====== DATA TO USE
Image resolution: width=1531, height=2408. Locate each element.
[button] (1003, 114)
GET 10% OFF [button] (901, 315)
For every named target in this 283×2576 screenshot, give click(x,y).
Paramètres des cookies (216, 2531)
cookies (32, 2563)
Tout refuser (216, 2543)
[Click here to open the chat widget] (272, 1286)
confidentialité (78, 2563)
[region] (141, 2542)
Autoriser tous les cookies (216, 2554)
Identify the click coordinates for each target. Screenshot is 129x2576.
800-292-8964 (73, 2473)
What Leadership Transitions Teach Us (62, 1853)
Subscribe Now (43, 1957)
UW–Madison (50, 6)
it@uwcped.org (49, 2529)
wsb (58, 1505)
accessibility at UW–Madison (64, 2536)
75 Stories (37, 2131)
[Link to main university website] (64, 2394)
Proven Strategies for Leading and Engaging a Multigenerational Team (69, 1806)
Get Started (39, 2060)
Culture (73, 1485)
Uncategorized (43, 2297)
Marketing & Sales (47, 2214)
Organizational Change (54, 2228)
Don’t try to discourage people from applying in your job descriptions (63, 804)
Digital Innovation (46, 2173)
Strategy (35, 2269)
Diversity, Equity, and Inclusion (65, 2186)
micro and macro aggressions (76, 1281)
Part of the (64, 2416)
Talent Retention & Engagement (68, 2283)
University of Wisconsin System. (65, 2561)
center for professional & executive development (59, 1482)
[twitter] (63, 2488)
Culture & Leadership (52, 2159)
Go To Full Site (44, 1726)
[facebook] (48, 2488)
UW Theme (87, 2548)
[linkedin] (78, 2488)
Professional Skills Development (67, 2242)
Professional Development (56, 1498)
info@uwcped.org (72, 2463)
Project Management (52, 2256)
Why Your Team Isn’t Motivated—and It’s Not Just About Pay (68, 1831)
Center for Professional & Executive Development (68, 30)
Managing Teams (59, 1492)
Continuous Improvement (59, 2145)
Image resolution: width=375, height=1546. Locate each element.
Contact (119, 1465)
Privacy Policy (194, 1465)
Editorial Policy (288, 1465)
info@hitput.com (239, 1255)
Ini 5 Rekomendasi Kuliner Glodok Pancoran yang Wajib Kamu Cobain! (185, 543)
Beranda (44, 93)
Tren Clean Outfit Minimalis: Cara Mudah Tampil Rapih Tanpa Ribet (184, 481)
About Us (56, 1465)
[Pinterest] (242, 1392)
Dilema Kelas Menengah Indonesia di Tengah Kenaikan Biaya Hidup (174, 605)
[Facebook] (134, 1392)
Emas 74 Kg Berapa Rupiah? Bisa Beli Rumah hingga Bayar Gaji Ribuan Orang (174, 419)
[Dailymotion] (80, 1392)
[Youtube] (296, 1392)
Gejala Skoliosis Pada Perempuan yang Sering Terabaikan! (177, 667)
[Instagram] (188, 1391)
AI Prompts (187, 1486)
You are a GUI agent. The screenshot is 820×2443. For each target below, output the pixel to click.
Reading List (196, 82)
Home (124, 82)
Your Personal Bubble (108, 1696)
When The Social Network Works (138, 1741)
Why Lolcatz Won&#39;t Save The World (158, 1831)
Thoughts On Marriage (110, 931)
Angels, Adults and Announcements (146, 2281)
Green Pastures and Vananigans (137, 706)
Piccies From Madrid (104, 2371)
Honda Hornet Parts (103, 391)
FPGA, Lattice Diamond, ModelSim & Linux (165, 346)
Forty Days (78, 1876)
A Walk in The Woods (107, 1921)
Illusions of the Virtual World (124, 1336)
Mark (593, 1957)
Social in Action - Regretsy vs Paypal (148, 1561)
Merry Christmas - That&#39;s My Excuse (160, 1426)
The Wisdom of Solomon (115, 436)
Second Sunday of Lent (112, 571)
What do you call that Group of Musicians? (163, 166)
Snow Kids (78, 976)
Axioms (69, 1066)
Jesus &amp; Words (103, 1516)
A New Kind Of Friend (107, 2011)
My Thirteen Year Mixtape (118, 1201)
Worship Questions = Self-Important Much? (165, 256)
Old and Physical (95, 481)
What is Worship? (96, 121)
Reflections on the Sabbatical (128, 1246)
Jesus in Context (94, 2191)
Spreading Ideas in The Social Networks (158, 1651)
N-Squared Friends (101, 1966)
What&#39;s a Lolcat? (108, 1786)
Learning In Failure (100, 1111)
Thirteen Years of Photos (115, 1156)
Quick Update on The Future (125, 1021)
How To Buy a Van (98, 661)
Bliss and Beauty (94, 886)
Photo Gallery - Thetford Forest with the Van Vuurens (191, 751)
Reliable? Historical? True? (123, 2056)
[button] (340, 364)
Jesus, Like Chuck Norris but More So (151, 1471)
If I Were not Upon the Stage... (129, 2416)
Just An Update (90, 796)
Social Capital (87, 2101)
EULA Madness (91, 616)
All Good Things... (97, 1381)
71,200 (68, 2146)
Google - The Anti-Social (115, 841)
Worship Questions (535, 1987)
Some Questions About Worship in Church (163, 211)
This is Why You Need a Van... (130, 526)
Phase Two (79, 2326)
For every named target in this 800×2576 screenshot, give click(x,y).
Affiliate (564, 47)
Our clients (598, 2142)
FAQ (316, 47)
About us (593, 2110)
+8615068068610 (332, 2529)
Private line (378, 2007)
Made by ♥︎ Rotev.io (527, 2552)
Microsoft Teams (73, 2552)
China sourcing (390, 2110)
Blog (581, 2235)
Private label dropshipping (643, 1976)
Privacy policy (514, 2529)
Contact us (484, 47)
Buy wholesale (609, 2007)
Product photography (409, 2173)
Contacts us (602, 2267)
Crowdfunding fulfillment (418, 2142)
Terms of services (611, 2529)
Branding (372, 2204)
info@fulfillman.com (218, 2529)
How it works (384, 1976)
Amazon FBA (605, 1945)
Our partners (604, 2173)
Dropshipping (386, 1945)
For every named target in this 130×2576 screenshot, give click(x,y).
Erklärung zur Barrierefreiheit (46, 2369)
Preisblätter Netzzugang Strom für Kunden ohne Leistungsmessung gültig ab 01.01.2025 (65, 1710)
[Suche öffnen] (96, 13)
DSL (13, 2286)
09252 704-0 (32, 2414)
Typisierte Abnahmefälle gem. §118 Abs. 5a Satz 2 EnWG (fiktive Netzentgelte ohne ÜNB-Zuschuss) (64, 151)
============
From the material given, work out how many lines hold the string "ohne"; state that number and nothing further.

▸ TASK OUTPUT: 2